#### TASK OBJECTIVE
Return every entry exactly as it is written in the listing.
** Opening SUPPLIED DATA block **
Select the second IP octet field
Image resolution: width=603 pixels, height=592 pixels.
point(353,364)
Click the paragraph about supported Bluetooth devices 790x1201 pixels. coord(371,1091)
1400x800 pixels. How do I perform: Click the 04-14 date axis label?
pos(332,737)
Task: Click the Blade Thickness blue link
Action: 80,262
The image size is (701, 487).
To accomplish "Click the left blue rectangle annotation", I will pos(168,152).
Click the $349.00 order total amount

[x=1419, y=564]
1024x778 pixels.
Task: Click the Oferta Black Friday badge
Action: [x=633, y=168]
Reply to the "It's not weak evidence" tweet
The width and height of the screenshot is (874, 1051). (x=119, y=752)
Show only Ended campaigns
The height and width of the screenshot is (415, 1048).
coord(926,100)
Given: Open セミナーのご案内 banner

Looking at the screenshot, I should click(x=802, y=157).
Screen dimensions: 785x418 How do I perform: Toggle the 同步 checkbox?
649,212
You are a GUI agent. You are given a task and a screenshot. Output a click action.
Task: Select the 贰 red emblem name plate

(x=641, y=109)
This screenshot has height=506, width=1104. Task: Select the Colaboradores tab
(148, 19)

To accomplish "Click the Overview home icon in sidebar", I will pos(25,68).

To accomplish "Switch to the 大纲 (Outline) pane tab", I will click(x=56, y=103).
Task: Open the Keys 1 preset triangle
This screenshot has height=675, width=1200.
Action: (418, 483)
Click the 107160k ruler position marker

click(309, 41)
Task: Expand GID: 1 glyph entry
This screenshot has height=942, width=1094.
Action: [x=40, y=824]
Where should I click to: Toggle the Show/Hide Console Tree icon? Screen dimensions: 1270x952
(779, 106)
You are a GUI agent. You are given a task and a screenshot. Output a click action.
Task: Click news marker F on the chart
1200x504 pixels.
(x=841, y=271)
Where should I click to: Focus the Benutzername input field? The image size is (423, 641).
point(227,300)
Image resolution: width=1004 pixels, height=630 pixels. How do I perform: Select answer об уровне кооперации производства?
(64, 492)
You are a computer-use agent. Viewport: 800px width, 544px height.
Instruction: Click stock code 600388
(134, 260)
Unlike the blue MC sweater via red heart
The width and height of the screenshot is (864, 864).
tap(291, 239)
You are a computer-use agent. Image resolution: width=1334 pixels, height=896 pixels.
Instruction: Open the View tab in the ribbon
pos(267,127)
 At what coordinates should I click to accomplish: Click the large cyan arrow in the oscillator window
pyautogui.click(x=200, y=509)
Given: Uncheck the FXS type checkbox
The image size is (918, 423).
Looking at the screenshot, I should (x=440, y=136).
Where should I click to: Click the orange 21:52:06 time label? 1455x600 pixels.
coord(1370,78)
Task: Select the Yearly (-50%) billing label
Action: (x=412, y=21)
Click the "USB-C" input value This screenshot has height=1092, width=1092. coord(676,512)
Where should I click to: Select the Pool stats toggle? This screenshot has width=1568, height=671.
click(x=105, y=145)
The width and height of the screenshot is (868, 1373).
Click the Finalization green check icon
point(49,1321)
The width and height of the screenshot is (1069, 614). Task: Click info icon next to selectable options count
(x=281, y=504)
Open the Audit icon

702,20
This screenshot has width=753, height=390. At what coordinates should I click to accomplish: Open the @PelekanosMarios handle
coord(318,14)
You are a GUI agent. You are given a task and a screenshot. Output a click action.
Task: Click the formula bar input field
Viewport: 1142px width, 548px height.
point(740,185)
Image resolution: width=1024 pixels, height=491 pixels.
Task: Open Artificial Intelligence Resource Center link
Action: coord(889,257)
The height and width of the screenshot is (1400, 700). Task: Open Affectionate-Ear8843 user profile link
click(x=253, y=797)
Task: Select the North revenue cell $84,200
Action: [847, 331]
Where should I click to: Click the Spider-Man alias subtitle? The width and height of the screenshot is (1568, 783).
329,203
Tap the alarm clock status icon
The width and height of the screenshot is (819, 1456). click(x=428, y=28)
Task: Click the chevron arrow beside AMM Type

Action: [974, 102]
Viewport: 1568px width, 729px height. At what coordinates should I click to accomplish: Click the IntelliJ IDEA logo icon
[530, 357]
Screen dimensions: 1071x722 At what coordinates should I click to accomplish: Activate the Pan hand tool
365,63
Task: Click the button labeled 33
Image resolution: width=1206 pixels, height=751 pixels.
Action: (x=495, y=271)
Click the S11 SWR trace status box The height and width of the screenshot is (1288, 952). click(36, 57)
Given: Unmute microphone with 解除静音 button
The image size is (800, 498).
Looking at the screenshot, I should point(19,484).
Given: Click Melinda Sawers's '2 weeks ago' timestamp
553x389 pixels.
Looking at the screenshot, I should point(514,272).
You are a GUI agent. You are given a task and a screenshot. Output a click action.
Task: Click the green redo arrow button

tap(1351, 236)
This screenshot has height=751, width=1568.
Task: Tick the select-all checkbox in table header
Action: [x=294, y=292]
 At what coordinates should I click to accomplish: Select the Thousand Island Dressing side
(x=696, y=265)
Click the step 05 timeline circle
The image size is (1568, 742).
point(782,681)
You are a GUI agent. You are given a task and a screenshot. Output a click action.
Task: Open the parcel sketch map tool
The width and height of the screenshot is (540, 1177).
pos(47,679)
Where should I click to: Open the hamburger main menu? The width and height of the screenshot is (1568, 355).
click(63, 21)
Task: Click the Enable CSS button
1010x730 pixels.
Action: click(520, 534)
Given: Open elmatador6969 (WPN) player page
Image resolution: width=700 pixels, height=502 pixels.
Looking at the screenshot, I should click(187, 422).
** Closing SUPPLIED DATA block **
#### RESULT FOR THIS EXERCISE
Select the second IP octet field
Image resolution: width=603 pixels, height=592 pixels.
point(353,364)
Click the paragraph about supported Bluetooth devices 790x1201 pixels. coord(371,1091)
1400x800 pixels. How do I perform: Click the 04-14 date axis label?
pos(332,737)
Task: Click the Blade Thickness blue link
Action: 80,262
The image size is (701, 487).
To accomplish "Click the left blue rectangle annotation", I will pos(168,152).
Click the $349.00 order total amount

[x=1419, y=564]
1024x778 pixels.
Task: Click the Oferta Black Friday badge
Action: [x=633, y=168]
Reply to the "It's not weak evidence" tweet
The width and height of the screenshot is (874, 1051). (x=119, y=752)
Show only Ended campaigns
The height and width of the screenshot is (415, 1048).
coord(926,100)
Given: Open セミナーのご案内 banner

Looking at the screenshot, I should click(x=802, y=157).
Screen dimensions: 785x418 How do I perform: Toggle the 同步 checkbox?
649,212
You are a GUI agent. You are given a task and a screenshot. Output a click action.
Task: Select the 贰 red emblem name plate

(x=641, y=109)
This screenshot has height=506, width=1104. Task: Select the Colaboradores tab
(148, 19)

To accomplish "Click the Overview home icon in sidebar", I will pos(25,68).

To accomplish "Switch to the 大纲 (Outline) pane tab", I will click(x=56, y=103).
Task: Open the Keys 1 preset triangle
This screenshot has height=675, width=1200.
Action: (418, 483)
Click the 107160k ruler position marker

click(309, 41)
Task: Expand GID: 1 glyph entry
This screenshot has height=942, width=1094.
Action: [x=40, y=824]
Where should I click to: Toggle the Show/Hide Console Tree icon? Screen dimensions: 1270x952
(779, 106)
You are a GUI agent. You are given a task and a screenshot. Output a click action.
Task: Click news marker F on the chart
1200x504 pixels.
(x=841, y=271)
Where should I click to: Focus the Benutzername input field? The image size is (423, 641).
point(227,300)
Image resolution: width=1004 pixels, height=630 pixels. How do I perform: Select answer об уровне кооперации производства?
(64, 492)
You are a computer-use agent. Viewport: 800px width, 544px height.
Instruction: Click stock code 600388
(134, 260)
Unlike the blue MC sweater via red heart
The width and height of the screenshot is (864, 864).
tap(291, 239)
You are a computer-use agent. Image resolution: width=1334 pixels, height=896 pixels.
Instruction: Open the View tab in the ribbon
pos(267,127)
 At what coordinates should I click to accomplish: Click the large cyan arrow in the oscillator window
pyautogui.click(x=200, y=509)
Given: Uncheck the FXS type checkbox
The image size is (918, 423).
Looking at the screenshot, I should (x=440, y=136).
Where should I click to: Click the orange 21:52:06 time label? 1455x600 pixels.
coord(1370,78)
Task: Select the Yearly (-50%) billing label
Action: (x=412, y=21)
Click the "USB-C" input value This screenshot has height=1092, width=1092. coord(676,512)
Where should I click to: Select the Pool stats toggle? This screenshot has width=1568, height=671.
click(x=105, y=145)
The width and height of the screenshot is (868, 1373).
Click the Finalization green check icon
point(49,1321)
The width and height of the screenshot is (1069, 614). Task: Click info icon next to selectable options count
(x=281, y=504)
Open the Audit icon

702,20
This screenshot has width=753, height=390. At what coordinates should I click to accomplish: Open the @PelekanosMarios handle
coord(318,14)
You are a GUI agent. You are given a task and a screenshot. Output a click action.
Task: Click the formula bar input field
Viewport: 1142px width, 548px height.
point(740,185)
Image resolution: width=1024 pixels, height=491 pixels.
Task: Open Artificial Intelligence Resource Center link
Action: coord(889,257)
The height and width of the screenshot is (1400, 700). Task: Open Affectionate-Ear8843 user profile link
click(x=253, y=797)
Task: Select the North revenue cell $84,200
Action: [847, 331]
Where should I click to: Click the Spider-Man alias subtitle? The width and height of the screenshot is (1568, 783).
329,203
Tap the alarm clock status icon
The width and height of the screenshot is (819, 1456). click(x=428, y=28)
Task: Click the chevron arrow beside AMM Type

Action: [974, 102]
Viewport: 1568px width, 729px height. At what coordinates should I click to accomplish: Click the IntelliJ IDEA logo icon
[530, 357]
Screen dimensions: 1071x722 At what coordinates should I click to accomplish: Activate the Pan hand tool
365,63
Task: Click the button labeled 33
Image resolution: width=1206 pixels, height=751 pixels.
Action: (x=495, y=271)
Click the S11 SWR trace status box The height and width of the screenshot is (1288, 952). click(36, 57)
Given: Unmute microphone with 解除静音 button
The image size is (800, 498).
Looking at the screenshot, I should point(19,484).
Given: Click Melinda Sawers's '2 weeks ago' timestamp
553x389 pixels.
Looking at the screenshot, I should point(514,272).
You are a GUI agent. You are given a task and a screenshot. Output a click action.
Task: Click the green redo arrow button

tap(1351, 236)
This screenshot has height=751, width=1568.
Task: Tick the select-all checkbox in table header
Action: [x=294, y=292]
 At what coordinates should I click to accomplish: Select the Thousand Island Dressing side
(x=696, y=265)
Click the step 05 timeline circle
The image size is (1568, 742).
point(782,681)
You are a GUI agent. You are given a task and a screenshot. Output a click action.
Task: Open the parcel sketch map tool
The width and height of the screenshot is (540, 1177).
pos(47,679)
Where should I click to: Open the hamburger main menu? The width and height of the screenshot is (1568, 355).
click(63, 21)
Task: Click the Enable CSS button
1010x730 pixels.
Action: click(520, 534)
Given: Open elmatador6969 (WPN) player page
Image resolution: width=700 pixels, height=502 pixels.
Looking at the screenshot, I should click(187, 422).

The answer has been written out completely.